You can also try these home remedies to manage phantom pain:
- Reposition your body. If you have lost a limb, propping the area up on a pillow or cushion can help reduce phantom pain.
- Practice relaxation techniques. Since stress and anxiety can contribute to phantom pain, practicing relaxation techniques can help. This includes strategies like meditation, guided imagery, and breathing exercises.
- Enjoy your favorite hobbies. Activities like reading or playing music can help distract you from the pain. They can also help relieve stress and anxiety.
- Join support groups. Meeting people who have amputations or similar injuries in support groups can help you cope with your symptoms.
- Follow your treatment plan. It may take time to find a treatment plan that works for you. For best results, follow your doctor’s suggestions and report any concerns.
Phantom pain can develop immediately after a body part is removed. But sometimes it can take months or years to develop.
Consult a doctor as soon as you notice phantom pain or similar sensations. You should also see a doctor if you have phantom pain that:
- does not improve with treatment or remedies
- gets worse
- is serious or debilitating
Research into phantom pain prevention is still ongoing. However, some strategies can help minimize symptoms:
- Reduction of pre-amputation pain. High levels of pain before an amputation are associated with phantom pain. Focusing on pain management before amputation can help reduce risk.
- Pre-amputation consultation. For planned amputations, receiving counseling before the procedure is associated with lower levels of phantom pain.
- Different types of anesthesia. Phantom pain after amputation is related to general anesthesia. However, the risk is lower with different types of anesthesia, such as neuraxial anesthesia and peripheral nerve block.
- Management of depression. Depression after amputation or removal of a body part is a major contributor to phantom pain. Managing depression with medication and therapy can help.
Talk to your doctor about how to cope with depression or possible methods to reduce your risk of phantom pain.

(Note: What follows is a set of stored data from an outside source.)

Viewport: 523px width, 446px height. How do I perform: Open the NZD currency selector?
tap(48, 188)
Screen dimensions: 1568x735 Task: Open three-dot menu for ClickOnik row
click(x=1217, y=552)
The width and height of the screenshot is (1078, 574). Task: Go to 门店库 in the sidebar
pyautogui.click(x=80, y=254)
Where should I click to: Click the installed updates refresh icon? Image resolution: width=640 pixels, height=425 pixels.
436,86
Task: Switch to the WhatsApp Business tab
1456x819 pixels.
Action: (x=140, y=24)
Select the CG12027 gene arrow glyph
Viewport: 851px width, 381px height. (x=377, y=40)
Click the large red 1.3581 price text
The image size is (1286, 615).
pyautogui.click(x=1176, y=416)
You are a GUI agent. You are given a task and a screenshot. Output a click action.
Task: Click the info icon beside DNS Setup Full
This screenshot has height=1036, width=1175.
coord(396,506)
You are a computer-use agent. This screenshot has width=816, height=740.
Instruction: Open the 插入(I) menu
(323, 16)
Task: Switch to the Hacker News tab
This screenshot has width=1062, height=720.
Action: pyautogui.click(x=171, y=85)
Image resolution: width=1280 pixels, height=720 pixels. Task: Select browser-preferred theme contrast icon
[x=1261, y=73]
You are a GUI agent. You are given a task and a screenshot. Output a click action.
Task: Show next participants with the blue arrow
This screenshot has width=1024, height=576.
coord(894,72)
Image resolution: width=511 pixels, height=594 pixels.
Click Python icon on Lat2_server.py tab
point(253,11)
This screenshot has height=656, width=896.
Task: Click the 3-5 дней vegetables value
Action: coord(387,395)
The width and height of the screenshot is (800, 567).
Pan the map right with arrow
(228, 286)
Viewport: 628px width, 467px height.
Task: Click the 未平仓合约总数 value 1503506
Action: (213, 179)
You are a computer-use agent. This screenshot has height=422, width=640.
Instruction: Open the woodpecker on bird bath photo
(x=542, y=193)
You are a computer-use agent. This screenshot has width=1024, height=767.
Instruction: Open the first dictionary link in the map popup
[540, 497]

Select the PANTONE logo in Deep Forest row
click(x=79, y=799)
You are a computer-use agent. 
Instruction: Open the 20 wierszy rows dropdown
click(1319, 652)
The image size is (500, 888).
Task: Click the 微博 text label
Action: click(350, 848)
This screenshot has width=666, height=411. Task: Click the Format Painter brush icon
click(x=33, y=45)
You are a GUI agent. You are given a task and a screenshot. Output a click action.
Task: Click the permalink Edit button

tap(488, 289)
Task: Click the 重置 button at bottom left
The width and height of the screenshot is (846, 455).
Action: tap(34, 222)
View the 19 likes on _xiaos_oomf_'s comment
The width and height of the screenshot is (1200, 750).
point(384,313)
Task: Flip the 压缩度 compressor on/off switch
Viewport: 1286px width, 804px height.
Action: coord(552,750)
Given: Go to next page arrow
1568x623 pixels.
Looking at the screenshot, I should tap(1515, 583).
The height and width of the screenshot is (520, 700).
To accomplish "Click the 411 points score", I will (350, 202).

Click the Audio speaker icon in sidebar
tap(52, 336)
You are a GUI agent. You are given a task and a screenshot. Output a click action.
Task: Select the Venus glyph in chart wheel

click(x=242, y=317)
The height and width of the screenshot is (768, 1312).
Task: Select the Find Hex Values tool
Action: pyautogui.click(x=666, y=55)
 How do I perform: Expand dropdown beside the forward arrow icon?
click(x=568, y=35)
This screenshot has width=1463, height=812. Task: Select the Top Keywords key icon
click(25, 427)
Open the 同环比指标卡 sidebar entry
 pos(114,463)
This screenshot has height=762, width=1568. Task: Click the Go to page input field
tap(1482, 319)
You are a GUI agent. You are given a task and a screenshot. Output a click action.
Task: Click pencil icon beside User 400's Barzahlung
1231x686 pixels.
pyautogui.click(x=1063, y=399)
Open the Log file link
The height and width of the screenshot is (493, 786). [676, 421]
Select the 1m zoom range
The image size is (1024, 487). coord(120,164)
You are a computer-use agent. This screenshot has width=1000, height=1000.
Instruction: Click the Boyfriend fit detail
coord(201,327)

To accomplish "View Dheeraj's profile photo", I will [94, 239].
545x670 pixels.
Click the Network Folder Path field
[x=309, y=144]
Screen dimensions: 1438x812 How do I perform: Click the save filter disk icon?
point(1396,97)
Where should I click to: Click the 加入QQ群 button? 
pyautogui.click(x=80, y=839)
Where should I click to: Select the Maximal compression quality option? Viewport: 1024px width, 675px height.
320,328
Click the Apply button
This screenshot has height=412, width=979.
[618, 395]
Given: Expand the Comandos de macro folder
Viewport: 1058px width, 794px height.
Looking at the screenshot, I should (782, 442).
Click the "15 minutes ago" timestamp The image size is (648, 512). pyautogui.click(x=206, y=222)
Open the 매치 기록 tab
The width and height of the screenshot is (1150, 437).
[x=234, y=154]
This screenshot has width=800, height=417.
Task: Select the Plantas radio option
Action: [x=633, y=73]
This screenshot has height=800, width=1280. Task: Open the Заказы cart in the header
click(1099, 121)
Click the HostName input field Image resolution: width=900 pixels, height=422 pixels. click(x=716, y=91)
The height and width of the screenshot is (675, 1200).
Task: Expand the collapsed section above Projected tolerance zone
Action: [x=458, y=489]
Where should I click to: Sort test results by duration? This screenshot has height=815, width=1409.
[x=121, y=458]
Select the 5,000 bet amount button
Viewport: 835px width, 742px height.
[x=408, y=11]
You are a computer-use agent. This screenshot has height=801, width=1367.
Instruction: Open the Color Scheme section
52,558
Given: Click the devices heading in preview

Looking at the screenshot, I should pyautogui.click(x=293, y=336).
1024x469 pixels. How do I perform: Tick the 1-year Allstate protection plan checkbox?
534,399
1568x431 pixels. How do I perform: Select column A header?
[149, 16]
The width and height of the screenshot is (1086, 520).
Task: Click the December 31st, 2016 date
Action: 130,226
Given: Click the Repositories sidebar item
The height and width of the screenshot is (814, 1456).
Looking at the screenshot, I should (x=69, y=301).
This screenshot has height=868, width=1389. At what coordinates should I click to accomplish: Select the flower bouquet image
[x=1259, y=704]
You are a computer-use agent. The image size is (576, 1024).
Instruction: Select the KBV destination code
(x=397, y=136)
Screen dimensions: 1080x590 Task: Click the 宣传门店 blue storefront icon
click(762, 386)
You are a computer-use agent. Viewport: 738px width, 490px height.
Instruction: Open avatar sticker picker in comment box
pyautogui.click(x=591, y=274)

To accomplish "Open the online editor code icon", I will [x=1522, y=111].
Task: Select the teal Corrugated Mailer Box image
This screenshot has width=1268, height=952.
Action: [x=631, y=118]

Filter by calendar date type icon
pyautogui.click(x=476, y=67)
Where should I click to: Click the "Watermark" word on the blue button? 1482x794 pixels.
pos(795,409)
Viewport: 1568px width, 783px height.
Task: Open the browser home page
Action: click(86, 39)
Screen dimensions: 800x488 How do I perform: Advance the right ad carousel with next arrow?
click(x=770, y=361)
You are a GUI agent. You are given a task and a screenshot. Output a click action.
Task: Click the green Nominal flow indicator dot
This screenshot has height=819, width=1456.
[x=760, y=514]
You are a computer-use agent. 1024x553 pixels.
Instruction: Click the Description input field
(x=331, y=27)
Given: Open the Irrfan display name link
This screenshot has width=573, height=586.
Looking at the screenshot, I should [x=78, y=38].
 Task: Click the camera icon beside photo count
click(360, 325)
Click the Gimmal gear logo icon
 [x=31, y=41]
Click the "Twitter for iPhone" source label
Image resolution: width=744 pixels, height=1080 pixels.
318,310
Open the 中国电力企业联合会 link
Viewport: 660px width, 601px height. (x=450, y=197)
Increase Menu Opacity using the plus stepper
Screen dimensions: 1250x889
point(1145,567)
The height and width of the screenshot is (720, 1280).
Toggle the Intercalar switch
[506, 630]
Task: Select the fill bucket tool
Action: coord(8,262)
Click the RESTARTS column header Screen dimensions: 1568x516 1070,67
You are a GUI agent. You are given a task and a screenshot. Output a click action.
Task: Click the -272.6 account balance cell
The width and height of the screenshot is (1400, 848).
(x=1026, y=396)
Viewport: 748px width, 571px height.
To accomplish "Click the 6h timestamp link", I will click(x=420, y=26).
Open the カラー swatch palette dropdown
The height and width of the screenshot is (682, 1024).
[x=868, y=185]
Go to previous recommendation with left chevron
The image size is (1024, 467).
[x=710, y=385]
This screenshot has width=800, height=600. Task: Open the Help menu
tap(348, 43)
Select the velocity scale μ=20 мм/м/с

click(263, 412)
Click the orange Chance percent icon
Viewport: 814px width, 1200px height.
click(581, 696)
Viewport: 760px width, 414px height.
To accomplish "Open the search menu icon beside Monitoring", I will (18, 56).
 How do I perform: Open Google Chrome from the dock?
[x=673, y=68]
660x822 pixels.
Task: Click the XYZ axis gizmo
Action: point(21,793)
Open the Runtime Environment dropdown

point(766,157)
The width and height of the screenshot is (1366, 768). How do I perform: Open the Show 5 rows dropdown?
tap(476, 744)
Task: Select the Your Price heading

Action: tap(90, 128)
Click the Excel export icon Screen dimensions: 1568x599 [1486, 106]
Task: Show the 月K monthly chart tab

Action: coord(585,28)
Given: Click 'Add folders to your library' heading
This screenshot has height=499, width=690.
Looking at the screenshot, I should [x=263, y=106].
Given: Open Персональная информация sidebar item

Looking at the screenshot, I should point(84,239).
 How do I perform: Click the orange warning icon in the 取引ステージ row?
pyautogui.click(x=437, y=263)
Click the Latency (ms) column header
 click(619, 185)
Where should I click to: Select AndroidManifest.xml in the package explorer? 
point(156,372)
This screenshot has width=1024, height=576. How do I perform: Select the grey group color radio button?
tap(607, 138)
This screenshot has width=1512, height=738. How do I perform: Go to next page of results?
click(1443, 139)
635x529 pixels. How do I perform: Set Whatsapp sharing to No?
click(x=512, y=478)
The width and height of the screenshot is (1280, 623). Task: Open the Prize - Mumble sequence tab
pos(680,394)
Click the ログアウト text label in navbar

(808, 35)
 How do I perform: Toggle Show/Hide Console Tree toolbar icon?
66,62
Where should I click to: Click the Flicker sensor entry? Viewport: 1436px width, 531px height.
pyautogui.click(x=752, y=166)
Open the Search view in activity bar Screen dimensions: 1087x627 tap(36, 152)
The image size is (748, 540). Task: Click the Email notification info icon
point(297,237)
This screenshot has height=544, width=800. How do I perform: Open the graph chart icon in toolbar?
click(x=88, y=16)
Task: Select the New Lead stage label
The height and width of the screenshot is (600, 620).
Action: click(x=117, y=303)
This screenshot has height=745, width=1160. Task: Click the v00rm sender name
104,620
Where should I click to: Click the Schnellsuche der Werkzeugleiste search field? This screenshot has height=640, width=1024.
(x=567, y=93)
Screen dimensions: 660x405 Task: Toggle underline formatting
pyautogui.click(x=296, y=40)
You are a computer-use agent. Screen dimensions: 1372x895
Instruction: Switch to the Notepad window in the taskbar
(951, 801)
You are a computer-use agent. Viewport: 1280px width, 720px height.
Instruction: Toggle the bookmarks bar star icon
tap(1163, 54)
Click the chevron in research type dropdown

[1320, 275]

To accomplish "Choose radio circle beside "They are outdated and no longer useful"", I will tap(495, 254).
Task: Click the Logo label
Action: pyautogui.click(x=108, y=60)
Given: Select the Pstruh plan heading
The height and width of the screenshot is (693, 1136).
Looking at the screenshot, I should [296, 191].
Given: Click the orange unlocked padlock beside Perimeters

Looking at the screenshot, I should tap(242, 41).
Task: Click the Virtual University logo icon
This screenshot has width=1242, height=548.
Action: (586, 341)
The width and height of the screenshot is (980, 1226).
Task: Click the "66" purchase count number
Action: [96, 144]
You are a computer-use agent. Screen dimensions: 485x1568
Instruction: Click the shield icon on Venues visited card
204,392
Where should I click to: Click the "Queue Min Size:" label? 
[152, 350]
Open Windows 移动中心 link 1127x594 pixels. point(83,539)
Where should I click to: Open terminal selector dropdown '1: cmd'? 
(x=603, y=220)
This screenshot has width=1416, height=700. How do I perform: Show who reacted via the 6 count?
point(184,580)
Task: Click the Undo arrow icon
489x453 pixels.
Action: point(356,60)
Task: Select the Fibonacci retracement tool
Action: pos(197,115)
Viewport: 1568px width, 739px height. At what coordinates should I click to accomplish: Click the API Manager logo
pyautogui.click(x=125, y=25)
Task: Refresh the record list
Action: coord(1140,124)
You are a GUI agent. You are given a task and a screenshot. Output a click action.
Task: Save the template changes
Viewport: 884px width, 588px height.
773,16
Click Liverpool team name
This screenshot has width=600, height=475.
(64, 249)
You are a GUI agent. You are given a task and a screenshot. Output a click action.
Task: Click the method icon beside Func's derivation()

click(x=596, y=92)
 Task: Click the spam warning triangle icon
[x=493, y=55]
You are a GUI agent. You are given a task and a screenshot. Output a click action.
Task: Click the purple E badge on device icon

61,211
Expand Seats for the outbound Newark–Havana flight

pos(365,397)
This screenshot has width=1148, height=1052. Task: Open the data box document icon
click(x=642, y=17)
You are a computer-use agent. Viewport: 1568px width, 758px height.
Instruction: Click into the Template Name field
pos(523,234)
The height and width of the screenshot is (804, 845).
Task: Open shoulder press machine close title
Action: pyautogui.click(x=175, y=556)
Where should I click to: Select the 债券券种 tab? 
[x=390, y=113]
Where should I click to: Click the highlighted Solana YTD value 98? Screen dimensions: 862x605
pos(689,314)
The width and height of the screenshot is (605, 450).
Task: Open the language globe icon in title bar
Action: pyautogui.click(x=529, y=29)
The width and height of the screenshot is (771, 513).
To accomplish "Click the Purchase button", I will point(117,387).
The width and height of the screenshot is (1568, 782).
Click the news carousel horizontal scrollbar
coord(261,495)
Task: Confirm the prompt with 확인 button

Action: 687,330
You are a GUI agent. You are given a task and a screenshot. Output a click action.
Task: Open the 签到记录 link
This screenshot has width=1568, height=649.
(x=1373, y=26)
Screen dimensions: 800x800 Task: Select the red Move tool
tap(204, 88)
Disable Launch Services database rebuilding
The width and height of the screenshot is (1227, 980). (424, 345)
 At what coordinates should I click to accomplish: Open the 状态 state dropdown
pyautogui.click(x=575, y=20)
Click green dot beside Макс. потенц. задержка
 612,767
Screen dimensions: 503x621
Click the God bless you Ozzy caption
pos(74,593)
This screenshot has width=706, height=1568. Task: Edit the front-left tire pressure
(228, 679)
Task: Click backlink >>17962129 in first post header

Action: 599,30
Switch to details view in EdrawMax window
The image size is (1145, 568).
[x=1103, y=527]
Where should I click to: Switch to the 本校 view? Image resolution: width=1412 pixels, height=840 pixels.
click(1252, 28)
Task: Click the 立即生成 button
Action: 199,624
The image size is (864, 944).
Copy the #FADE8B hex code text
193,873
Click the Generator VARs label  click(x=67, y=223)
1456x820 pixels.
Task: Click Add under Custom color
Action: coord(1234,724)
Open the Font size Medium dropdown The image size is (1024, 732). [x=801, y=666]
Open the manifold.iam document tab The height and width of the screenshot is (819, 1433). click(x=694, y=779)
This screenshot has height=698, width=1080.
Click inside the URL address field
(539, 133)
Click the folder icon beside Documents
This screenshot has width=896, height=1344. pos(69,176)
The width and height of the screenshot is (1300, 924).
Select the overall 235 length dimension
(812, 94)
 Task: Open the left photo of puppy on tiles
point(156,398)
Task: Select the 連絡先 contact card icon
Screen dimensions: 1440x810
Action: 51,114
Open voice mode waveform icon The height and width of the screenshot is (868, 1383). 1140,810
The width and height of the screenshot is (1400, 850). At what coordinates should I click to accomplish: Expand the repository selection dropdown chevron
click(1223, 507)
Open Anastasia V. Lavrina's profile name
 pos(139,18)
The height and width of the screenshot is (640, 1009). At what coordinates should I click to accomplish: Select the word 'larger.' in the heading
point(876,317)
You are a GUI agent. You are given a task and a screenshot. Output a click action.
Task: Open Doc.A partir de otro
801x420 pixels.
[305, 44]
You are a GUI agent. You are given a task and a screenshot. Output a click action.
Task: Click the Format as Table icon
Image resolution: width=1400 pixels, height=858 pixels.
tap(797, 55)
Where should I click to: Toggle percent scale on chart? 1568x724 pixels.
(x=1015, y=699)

Phantom pain is different from referred pain. While phantom pain involves a missing body part, referred pain involves two body parts you have.
In referred pain, pain in one part of your body causes pain in another part. For example, if you have a back injury, you may experience thigh or groin pain.
If you feel pain in a part of your body that you no longer have, it’s called phantom pain. It often involves amputated limbs, but it can also affect other areas, such as the eyes, nose or breasts.
Phantom pain can occur after a part of the body has been removed due to amputation or injury. The exact cause is unclear, but it could be related to nerve damage, central sensitization, or brain remapping. Psychological conditions such as depression and stress can also play a role.
Depending on your symptoms, phantom pain is treated with medication and medical treatment. Remedies like massage, relaxation, and recreation can also help.